Chesapeake is a supplier of specialty paperboard and plastic packaging. Everything has not been well at Chesapeake as evidenced by the stock recently trading at a 22-year low. Following seemingly endless restructuring efforts, senior management was shaken up in 2005, and a new two-year $25-million global cost-savings program was initiated. Though [the stock is] cheap on a valuation basis, the balance sheet is leveraged, and so Chesapeake should be considered speculative. (The stock closed below $11 Tuesday—Editor.)
Nashua’s stock declined for most of the decade prior to merging with Rittenhouse Paper in April 2000. Rittenhouse’s chief executive officer took charge and began turning operations around at the maker of labels and specialty papers. But the firm’s momentum was stalled in 2005 by excess industry capacity and rising utility and freight rates. Management has responded by selling assets to improve the balance sheet. Though the stock is off its 2001 lows, it is still trading lower than it was some 23 years ago. (It also closed below $11 Tuesday—Editor.)

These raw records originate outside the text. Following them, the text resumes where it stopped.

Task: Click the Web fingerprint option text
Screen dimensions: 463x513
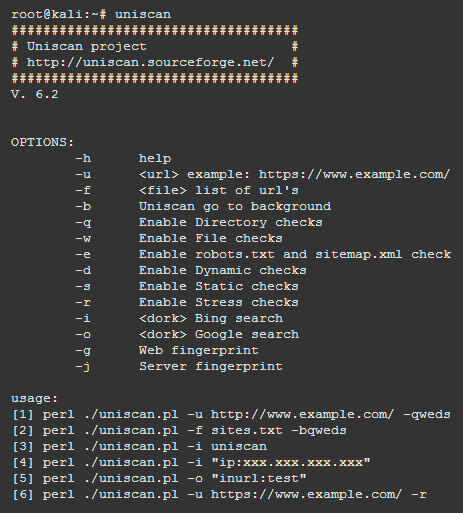Action: pyautogui.click(x=199, y=350)
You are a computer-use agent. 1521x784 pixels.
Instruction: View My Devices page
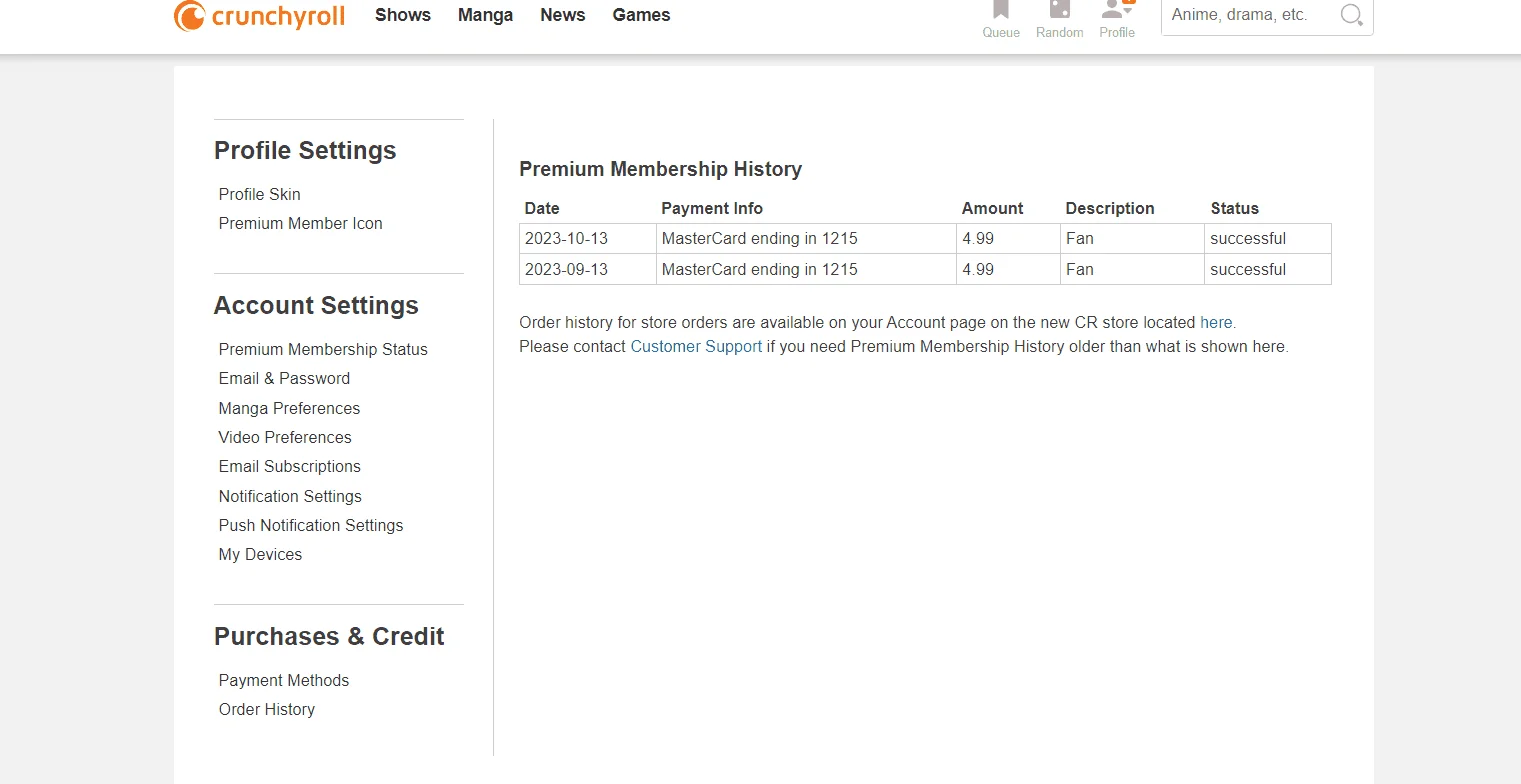[260, 554]
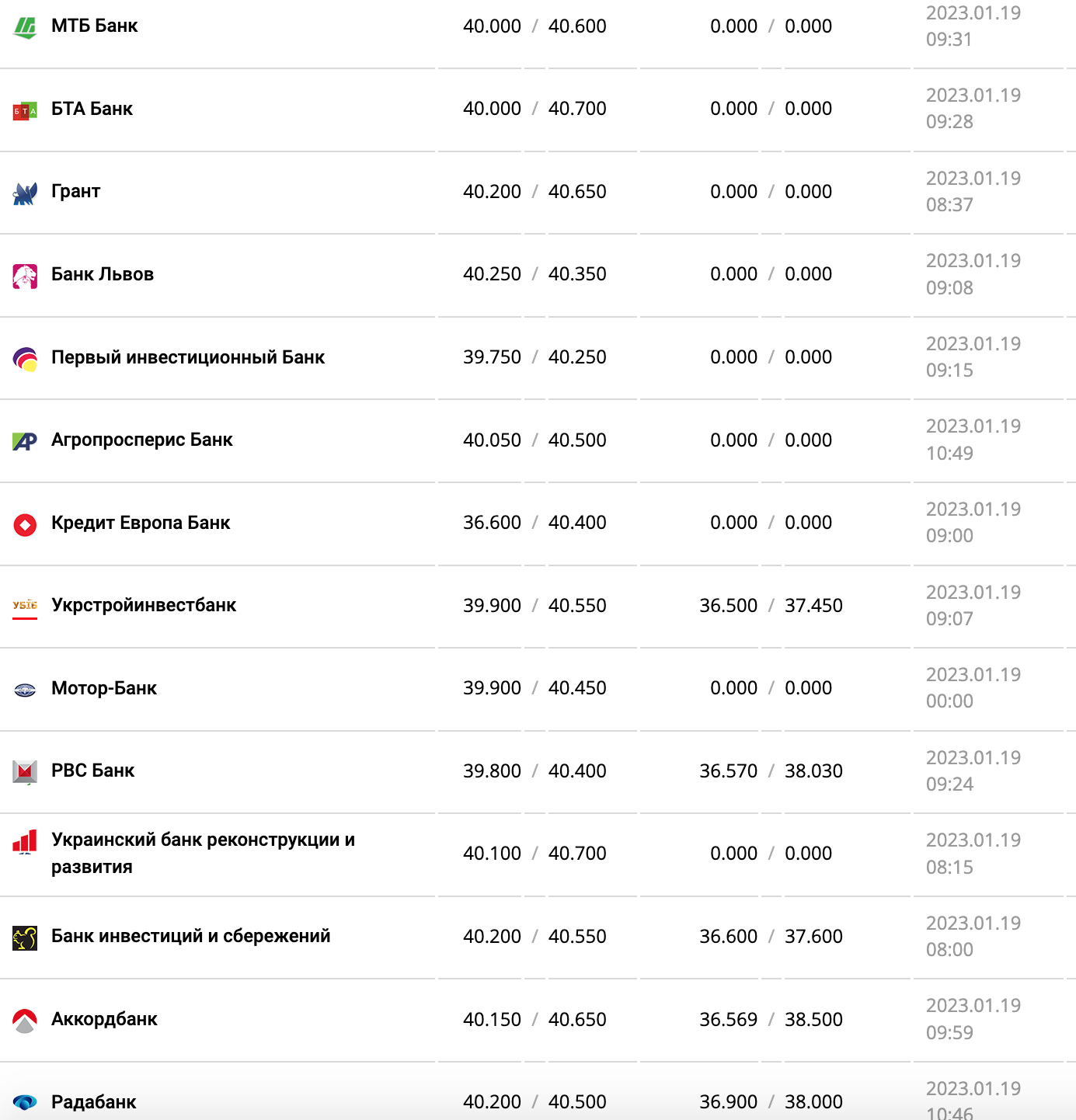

Avery Dennison (NYSE: AVY) is a global manufacturer of pressure-sensitive and self-adhesive products used in a range of consumer products and labeling systems. It has actually been a beneficiary of the electronic age as it has been able to adapt many of its products to the personal computer. The company has consistently grown revenues and profits, but investors have recently reduced the premium that they were previously willing to pay for it. As a result, the stock now appears reasonably valued. And the company has a strong balance sheet and pays a decent dividend. (The stock closed above $58 Tuesday—Editor.)